- What you should do -
Go through the entries below from the first line and transcribe each one exactly, ending with the line that contains "Select the Backup tab".

------ Data to examine ------

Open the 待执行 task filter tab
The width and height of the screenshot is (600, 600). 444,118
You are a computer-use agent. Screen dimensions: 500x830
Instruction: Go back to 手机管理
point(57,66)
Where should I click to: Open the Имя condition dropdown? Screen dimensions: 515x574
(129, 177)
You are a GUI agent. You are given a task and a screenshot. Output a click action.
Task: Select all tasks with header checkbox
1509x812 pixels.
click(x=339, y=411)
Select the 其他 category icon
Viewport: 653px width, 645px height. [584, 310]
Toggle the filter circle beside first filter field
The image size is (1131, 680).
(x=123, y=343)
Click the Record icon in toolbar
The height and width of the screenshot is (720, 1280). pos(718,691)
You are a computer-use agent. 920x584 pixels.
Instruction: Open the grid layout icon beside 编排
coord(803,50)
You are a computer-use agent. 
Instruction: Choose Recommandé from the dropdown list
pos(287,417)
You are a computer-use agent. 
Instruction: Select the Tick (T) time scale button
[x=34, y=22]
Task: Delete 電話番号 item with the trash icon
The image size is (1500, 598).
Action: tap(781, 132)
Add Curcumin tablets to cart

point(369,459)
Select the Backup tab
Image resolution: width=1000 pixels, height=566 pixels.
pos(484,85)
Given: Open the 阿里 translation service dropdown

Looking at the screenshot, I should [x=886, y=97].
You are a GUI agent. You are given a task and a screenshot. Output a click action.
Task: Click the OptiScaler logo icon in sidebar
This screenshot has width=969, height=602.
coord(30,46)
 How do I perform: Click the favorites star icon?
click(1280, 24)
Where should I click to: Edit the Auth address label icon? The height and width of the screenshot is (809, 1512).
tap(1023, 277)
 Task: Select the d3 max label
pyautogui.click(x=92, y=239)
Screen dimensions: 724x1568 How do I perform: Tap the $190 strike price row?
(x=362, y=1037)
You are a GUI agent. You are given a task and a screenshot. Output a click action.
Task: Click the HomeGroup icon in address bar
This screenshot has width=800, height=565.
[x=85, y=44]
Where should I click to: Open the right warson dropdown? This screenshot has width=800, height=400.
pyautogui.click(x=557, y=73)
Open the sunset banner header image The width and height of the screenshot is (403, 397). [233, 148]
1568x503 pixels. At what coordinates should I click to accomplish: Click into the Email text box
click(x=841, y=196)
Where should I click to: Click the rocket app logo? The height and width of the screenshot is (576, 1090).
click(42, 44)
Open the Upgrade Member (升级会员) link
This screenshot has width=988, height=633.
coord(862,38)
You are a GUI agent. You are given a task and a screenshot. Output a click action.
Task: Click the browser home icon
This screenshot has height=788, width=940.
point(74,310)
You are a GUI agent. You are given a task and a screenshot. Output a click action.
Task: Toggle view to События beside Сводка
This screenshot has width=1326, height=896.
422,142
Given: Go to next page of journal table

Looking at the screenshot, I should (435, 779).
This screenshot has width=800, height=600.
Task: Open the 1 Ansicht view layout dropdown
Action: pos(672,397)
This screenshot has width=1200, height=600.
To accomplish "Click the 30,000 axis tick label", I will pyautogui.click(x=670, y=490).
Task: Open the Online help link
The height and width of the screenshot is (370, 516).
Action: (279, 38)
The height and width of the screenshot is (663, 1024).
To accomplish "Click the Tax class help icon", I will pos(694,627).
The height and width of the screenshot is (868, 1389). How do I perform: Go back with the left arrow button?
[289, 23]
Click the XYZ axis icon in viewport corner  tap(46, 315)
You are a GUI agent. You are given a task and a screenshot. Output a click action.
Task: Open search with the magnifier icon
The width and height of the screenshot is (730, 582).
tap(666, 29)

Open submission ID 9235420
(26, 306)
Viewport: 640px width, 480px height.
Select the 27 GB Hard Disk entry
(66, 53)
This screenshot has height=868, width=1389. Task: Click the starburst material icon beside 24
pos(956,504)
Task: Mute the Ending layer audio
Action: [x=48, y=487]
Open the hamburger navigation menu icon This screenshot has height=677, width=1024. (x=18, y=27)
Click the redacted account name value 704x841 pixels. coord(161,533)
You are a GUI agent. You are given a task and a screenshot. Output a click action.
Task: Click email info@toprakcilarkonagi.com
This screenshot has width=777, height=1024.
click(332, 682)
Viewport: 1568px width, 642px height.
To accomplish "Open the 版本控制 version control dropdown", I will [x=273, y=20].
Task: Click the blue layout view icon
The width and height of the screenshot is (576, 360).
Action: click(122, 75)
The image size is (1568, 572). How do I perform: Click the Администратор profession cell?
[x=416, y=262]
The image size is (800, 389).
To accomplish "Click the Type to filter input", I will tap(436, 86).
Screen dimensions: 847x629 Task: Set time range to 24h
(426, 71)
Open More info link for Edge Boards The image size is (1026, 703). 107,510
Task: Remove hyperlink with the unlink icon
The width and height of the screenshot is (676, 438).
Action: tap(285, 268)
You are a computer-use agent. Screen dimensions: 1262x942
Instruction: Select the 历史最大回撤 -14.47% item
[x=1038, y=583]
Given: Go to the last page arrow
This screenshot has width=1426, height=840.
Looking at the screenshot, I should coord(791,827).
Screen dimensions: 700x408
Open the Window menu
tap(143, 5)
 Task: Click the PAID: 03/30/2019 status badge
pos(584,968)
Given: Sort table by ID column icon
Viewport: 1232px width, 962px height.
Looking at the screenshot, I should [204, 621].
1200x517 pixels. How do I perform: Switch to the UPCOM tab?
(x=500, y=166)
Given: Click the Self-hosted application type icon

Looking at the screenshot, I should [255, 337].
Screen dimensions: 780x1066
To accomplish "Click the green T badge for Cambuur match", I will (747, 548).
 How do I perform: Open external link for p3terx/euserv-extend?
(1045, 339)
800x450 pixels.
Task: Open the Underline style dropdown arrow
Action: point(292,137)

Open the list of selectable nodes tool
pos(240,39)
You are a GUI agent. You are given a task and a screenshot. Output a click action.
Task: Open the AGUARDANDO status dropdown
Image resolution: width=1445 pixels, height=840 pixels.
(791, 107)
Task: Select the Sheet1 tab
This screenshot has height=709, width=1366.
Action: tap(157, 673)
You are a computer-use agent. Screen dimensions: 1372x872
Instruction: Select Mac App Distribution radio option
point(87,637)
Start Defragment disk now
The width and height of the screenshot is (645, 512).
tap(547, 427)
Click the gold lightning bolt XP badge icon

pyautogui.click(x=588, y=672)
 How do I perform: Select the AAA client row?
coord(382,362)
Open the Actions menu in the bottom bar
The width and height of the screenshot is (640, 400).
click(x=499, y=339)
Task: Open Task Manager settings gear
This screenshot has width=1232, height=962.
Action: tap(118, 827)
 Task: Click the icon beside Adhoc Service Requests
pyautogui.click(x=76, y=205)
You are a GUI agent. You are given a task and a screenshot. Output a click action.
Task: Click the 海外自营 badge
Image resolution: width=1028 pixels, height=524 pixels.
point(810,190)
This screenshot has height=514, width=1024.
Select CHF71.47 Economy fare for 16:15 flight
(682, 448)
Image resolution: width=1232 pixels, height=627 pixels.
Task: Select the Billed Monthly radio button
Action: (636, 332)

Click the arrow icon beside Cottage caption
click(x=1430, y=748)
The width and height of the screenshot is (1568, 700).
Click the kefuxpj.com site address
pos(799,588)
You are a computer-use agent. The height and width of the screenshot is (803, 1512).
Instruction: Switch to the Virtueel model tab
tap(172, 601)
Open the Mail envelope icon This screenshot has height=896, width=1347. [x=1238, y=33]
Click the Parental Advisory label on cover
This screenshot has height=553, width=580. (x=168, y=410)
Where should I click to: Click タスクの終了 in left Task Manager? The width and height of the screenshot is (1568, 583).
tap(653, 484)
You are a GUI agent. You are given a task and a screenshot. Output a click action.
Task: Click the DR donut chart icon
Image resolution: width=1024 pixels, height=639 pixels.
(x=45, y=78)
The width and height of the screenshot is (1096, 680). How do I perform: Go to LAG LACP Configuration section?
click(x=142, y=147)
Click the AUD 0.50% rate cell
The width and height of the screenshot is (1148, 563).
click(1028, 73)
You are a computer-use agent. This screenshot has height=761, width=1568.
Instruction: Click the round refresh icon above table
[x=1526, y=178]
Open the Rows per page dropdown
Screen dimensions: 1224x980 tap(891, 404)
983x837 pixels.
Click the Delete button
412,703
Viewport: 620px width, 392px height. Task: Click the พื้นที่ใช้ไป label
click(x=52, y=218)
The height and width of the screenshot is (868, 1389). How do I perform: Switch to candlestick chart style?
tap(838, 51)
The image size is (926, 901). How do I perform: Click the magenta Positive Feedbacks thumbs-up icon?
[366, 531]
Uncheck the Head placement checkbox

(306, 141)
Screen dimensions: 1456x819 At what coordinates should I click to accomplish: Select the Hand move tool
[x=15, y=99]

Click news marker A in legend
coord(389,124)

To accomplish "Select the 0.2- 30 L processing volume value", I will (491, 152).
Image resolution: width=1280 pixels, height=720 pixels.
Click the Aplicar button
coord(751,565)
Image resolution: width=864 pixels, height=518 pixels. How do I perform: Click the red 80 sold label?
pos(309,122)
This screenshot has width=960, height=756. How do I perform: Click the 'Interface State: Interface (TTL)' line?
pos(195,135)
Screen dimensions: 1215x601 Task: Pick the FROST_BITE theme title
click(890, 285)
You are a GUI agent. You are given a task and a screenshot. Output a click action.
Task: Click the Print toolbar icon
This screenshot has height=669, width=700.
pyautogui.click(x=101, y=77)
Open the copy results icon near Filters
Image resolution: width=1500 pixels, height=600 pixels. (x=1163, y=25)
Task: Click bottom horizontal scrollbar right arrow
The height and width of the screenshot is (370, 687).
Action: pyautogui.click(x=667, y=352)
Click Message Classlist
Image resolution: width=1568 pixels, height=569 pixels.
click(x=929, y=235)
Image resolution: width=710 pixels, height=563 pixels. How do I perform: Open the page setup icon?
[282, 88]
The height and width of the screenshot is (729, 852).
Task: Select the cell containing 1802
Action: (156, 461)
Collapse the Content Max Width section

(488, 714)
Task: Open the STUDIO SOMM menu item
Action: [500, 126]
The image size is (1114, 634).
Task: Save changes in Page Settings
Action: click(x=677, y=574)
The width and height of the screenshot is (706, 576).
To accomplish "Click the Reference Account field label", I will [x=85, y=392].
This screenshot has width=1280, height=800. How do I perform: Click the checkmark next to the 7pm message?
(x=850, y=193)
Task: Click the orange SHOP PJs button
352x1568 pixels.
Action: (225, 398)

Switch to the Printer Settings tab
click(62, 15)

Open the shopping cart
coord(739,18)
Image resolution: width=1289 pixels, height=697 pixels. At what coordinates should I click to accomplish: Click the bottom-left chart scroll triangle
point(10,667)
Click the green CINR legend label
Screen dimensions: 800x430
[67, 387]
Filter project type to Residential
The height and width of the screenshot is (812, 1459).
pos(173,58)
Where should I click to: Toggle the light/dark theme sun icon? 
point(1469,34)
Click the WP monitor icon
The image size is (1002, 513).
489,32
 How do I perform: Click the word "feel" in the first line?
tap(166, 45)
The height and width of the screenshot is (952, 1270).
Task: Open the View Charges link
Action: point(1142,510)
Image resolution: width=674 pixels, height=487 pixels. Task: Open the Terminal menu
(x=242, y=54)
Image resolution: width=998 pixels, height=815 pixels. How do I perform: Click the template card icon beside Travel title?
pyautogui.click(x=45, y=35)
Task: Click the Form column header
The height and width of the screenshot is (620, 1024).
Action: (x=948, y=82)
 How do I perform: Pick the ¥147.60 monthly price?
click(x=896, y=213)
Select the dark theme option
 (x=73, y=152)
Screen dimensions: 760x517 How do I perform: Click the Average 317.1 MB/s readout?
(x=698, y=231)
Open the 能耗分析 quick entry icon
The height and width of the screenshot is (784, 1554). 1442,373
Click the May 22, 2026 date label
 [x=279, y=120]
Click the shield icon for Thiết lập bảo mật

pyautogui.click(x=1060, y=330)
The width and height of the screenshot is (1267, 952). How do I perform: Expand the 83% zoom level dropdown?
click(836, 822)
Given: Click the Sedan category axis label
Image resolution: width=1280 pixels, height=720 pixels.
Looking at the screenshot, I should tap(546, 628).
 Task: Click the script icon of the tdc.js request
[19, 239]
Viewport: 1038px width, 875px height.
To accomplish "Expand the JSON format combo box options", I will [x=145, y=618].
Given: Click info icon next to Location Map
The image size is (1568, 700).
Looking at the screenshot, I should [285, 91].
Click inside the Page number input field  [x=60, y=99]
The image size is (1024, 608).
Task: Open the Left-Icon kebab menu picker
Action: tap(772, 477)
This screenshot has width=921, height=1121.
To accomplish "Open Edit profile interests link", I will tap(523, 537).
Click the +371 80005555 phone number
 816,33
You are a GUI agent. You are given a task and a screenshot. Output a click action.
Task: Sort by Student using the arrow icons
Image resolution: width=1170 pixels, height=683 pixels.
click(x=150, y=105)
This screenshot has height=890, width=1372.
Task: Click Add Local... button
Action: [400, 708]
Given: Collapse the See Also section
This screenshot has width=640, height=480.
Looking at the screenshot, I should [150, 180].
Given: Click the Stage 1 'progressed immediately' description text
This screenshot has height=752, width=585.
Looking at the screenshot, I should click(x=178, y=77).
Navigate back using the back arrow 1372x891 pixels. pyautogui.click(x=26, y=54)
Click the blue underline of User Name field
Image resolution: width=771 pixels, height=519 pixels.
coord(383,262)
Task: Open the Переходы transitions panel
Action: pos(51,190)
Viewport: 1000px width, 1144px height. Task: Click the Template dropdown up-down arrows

------

- Response area -
Open the 待执行 task filter tab
The width and height of the screenshot is (600, 600). 444,118
You are a computer-use agent. Screen dimensions: 500x830
Instruction: Go back to 手机管理
point(57,66)
Where should I click to: Open the Имя condition dropdown? Screen dimensions: 515x574
(129, 177)
You are a GUI agent. You are given a task and a screenshot. Output a click action.
Task: Select all tasks with header checkbox
1509x812 pixels.
click(x=339, y=411)
Select the 其他 category icon
Viewport: 653px width, 645px height. [584, 310]
Toggle the filter circle beside first filter field
The image size is (1131, 680).
(x=123, y=343)
Click the Record icon in toolbar
The height and width of the screenshot is (720, 1280). pos(718,691)
You are a computer-use agent. 920x584 pixels.
Instruction: Open the grid layout icon beside 编排
coord(803,50)
You are a computer-use agent. 
Instruction: Choose Recommandé from the dropdown list
pos(287,417)
You are a computer-use agent. 
Instruction: Select the Tick (T) time scale button
[x=34, y=22]
Task: Delete 電話番号 item with the trash icon
The image size is (1500, 598).
Action: tap(781, 132)
Add Curcumin tablets to cart

point(369,459)
Select the Backup tab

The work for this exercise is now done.